文档节选:
------------------------------------
FaceForensics++数据集下载、视频帧提取及面部提取教程

KZ_雪豹

已于 2024-07-23 15:14:57 修改

阅读量5.6k

点赞数 22

文章标签：计算机视觉 python

于 2024-07-23 15:13:24 首次发布

本文链接：https://blog.csdn.net/m0_52807769/article/details/140634564

版权

FaceForensics++数据集下载、视频帧提取及面部提取教程

一、FaceForensics++数据集简介
二、FaceForensics++数据集下载
三、视频帧提取和面部提取方法
四、复现注意事项
- 4.1 数据集下载
- 4.2 克隆代码的文件结构

本文主要总结多媒体取证领域数据集FaceForensics++的下载、视频帧提取和面部提取方法，并提供一个完整的能够正确运行代码的教程。本文会提供数据集的下载脚本，可以帮助大家节省向官方申请的环节。本文内容仅供参考，如果有问题欢迎大家提出宝贵意见！

一、FaceForensics++数据集简介

FaceForensics++ 是一个取证数据集，由1000段原始视频序列组成，这些视频通过四种自动人脸操纵方法进行处理：Deepfakes、Face2Face、FaceSwap 和 NeuralTextures。数据来自 977 段 YouTube 视频，所有视频中都包含一张可跟踪的、主要为正面且没有遮挡的人脸，使得自动篡改方法能够生成逼真的伪造视频。同时，由于该数据集提供了二值掩码，这些数据可以用于图像和视频分类以及分割。此外，官方还提供了 1000 个 Deepfakes 模型，用于生成和扩充新数据。
论文原文链接：https://arxiv.org/abs/1901.08971
GitHub链接：https://github.com/ondyari/FaceForensics?tab=readme-ov-file

二、FaceForensics++数据集下载

2.1 通过官方渠道提出申请

在官方的GitHub主页中，使用者可以通过填写谷歌表单的方式向官方递交申请，如果申请通过会将下载脚本自动的发送到你的邮箱中。如果在一周内没有得到回复，在重新递交申请的同时检查一下自己的邮箱是否退回了自动发送的邮件。
谷歌表单链接：https://docs.google.com/forms/d/e/1FAIpQLSdRRR3L5zAv6tQ_CKxmK4W96tAab_pfBu2EKAgQbeDVhmXagg/viewform
在这里插入图片描述
如果申请成功会收到这样一封邮件，通过邮件里的链接就可以获取下载脚本了。

2.2 使用本文提供的下载脚本

为了帮助大家节省递交申请的环节，在本节提供了下载脚本的代码。如果有需要可以直接复制到Python文件中，配置好对应的环境就可以下载了。

#!/usr/bin/env python
""" Downloads FaceForensics++ and Deep Fake Detection public data release
Example usage:
    see -h or https://github.com/ondyari/FaceForensics
"""
------------------------------------
数据条目:

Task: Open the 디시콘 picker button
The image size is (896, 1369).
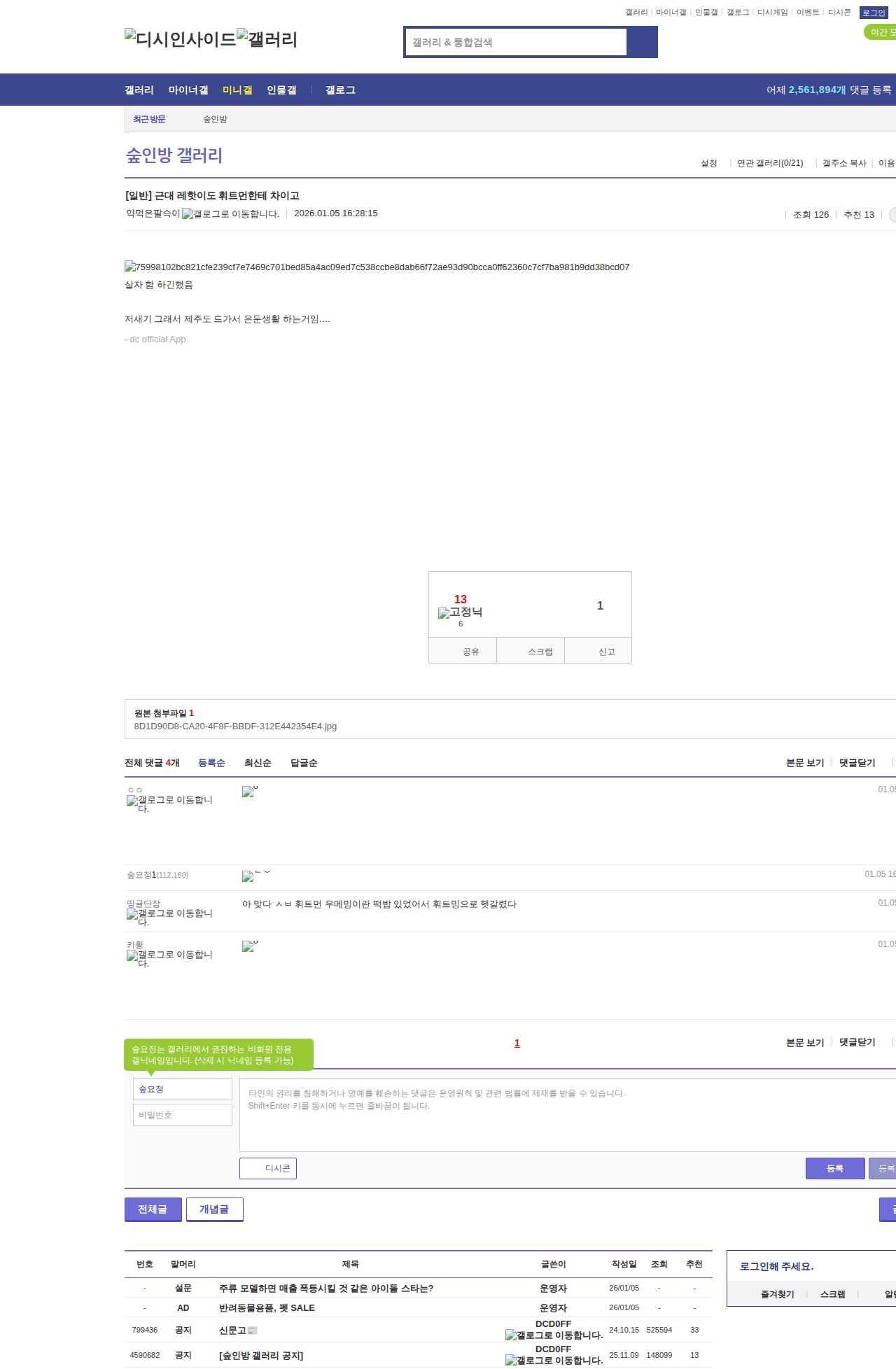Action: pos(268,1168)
------------------------------------
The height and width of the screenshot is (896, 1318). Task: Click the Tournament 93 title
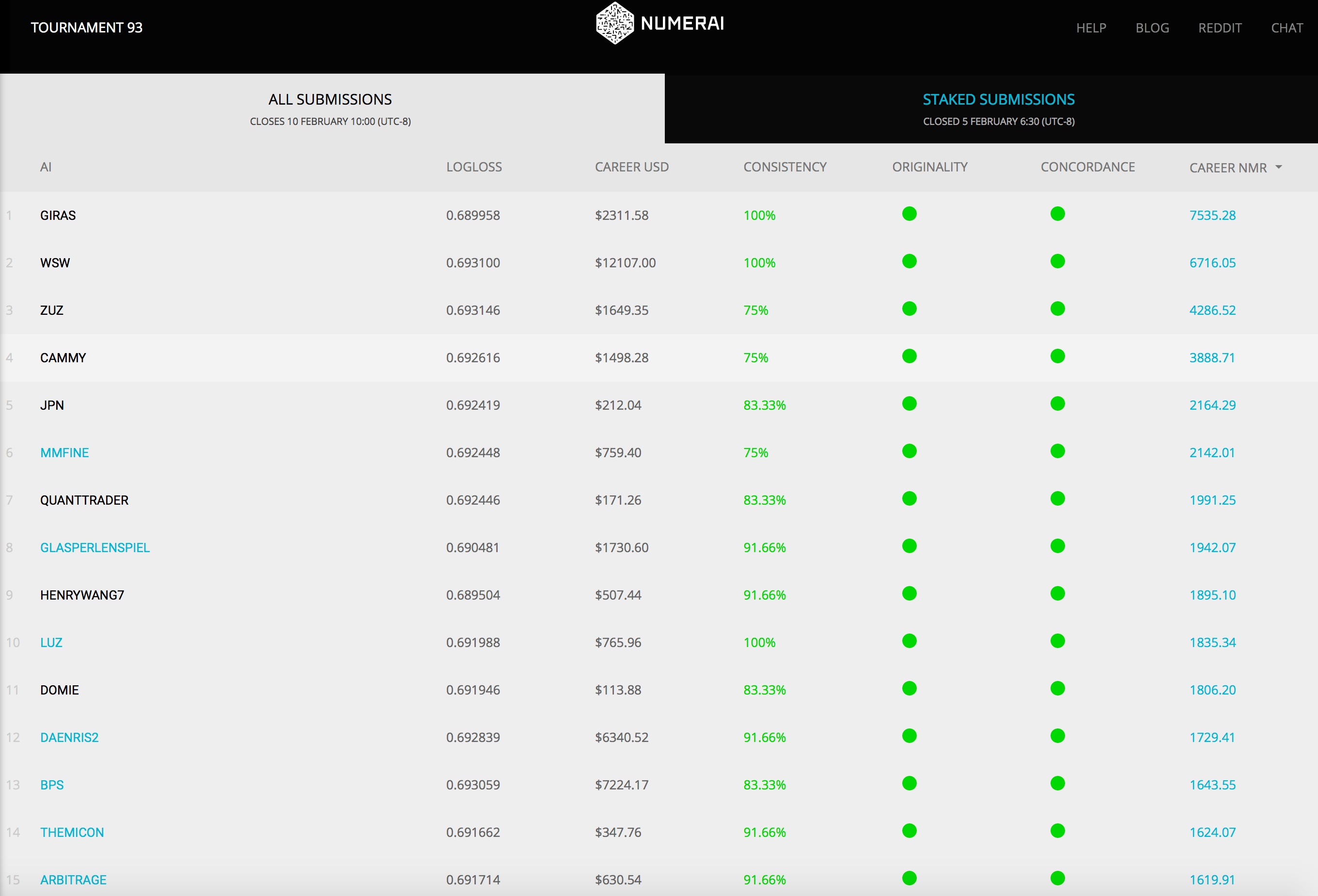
------------------------------------
待完成:
**1)** 根据FaceForensics++教程，这个数据集为什么能够用于分割？请用一到三句话说明。
**2)** 判断下面三种说法是否符合FaceForensics++教程，每一项回答“是”或“否”，并引用教程中起决定作用的原话。
(a) 该数据集由1000段原始视频序列组成。
(b) 数据来自1000段YouTube视频。
(c) 递交申请后，要等两周没有回复才需要重新递交。
**3)** 请把FaceForensics++教程中从“在官方的GitHub主页中，”一直到“置好对应的环境就可以下载了。”的全部内容一字不差地抄写出来。
这些条目与本题毫无关系。

任务答案:
**1)** 因为该数据集提供了二值掩码，所以这些数据除了可以用于图像和视频分类，也可以用于分割。

**2)**
(a) 是：“由1000段原始视频序列组成”。
(b) 否：“数据来自 977 段 YouTube 视频”。
(c) 否：“如果在一周内没有得到回复，在重新递交申请的同时检查一下自己的邮箱是否退回了自动发送的邮件”。

**3)**
在官方的GitHub主页中，使用者可以通过填写谷歌表单的方式向官方递交申请，如果申请通过会将下载脚本自动的发送到你的邮箱中。如果在一周内没有得到回复，在重新递交申请的同时检查一下自己的邮箱是否退回了自动发送的邮件。
谷歌表单链接：https://docs.google.com/forms/d/e/1FAIpQLSdRRR3L5zAv6tQ_CKxmK4W96tAab_pfBu2EKAgQbeDVhmXagg/viewform
在这里插入图片描述
如果申请成功会收到这样一封邮件，通过邮件里的链接就可以获取下载脚本了。

2.2 使用本文提供的下载脚本

为了帮助大家节省递交申请的环节，在本节提供了下载脚本的代码。如果有需要可以直接复制到Python文件中，配置好对应的环境就可以下载了。